* WHAT YOU SHOULD DO: After finding the line containing "The image size is (1158, 867)." below, please output that line and each following one through the line containing "Open the Auto", exactly as written.
________________________
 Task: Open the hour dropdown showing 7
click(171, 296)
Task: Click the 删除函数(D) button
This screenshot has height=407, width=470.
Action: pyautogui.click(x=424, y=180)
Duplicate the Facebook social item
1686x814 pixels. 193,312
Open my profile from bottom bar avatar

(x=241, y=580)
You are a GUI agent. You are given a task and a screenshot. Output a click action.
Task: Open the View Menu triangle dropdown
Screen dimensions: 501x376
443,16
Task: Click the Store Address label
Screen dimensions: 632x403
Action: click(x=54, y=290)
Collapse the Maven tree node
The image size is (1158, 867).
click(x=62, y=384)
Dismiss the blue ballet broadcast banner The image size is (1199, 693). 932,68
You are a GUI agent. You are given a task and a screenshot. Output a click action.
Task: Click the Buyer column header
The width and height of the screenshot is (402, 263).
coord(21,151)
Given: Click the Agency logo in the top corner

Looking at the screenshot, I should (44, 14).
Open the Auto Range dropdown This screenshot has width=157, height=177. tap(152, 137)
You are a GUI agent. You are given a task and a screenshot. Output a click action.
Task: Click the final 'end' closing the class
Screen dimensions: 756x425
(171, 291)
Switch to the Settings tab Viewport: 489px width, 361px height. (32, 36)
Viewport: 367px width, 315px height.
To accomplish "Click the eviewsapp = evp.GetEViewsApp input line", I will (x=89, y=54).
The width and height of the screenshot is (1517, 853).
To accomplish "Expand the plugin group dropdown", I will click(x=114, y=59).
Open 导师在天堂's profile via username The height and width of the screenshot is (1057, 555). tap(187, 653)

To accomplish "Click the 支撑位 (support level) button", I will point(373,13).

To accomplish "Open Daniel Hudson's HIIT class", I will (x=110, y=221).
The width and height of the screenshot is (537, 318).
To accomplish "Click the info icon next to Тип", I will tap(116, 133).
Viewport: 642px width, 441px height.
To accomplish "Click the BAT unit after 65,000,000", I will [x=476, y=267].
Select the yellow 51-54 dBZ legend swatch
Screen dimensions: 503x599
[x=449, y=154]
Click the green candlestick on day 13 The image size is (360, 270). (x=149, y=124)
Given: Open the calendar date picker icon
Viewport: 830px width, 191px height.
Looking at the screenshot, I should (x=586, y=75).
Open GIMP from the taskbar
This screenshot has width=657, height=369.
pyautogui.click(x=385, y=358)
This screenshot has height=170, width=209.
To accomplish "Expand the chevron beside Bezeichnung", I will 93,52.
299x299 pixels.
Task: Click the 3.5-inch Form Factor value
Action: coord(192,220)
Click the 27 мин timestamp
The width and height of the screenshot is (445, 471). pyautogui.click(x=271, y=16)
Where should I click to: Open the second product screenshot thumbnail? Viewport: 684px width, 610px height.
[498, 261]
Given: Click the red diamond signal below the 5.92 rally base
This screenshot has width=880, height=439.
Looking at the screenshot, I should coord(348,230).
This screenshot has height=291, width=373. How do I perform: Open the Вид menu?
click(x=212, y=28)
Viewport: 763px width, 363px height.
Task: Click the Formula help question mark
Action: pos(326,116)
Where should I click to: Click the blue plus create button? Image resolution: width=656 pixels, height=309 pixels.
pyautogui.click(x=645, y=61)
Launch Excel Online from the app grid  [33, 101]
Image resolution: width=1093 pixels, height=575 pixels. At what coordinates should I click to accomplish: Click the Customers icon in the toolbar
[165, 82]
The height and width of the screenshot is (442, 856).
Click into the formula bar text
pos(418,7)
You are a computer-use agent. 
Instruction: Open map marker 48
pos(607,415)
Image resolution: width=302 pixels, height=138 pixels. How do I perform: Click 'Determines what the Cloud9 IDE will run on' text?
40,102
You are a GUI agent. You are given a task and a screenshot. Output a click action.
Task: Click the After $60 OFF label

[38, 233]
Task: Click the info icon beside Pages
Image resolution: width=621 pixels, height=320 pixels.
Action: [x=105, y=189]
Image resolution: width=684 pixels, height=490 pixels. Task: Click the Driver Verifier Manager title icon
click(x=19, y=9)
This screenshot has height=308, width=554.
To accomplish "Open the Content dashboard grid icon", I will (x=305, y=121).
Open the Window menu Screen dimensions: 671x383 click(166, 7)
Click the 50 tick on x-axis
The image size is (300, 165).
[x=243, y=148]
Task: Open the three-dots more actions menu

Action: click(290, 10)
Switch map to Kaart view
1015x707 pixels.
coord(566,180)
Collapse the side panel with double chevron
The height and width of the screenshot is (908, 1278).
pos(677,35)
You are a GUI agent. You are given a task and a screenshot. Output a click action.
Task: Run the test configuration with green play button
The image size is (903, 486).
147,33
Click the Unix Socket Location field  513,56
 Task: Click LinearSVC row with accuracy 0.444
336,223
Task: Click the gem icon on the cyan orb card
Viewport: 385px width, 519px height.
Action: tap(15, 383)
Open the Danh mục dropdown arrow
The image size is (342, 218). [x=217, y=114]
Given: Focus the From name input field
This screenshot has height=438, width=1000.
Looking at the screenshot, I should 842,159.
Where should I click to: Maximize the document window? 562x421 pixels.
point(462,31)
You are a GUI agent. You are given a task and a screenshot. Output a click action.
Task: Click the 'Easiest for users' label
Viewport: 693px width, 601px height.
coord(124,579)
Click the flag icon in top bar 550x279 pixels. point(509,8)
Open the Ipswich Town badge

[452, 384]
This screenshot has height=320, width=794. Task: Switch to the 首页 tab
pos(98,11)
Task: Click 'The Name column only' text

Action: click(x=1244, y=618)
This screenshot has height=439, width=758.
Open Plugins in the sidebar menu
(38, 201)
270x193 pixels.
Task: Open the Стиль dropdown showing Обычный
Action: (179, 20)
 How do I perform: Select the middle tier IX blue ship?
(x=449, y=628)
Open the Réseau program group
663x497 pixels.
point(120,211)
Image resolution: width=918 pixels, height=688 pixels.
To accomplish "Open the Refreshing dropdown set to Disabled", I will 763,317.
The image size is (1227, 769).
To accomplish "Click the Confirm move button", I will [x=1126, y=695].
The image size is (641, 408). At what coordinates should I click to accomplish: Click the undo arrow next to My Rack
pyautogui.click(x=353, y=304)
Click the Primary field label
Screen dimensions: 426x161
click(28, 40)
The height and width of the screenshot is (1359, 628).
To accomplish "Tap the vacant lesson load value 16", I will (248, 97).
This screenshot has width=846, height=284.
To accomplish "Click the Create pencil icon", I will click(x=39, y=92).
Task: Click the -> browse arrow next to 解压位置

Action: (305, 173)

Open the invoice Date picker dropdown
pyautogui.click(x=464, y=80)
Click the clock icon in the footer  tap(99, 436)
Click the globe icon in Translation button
________________________
* WRITTEN REPLY:
The image size is (1158, 867).
click(x=62, y=384)
Dismiss the blue ballet broadcast banner The image size is (1199, 693). 932,68
You are a GUI agent. You are given a task and a screenshot. Output a click action.
Task: Click the Buyer column header
The width and height of the screenshot is (402, 263).
coord(21,151)
Given: Click the Agency logo in the top corner

Looking at the screenshot, I should (44, 14).
Open the Auto Range dropdown This screenshot has width=157, height=177. tap(152, 137)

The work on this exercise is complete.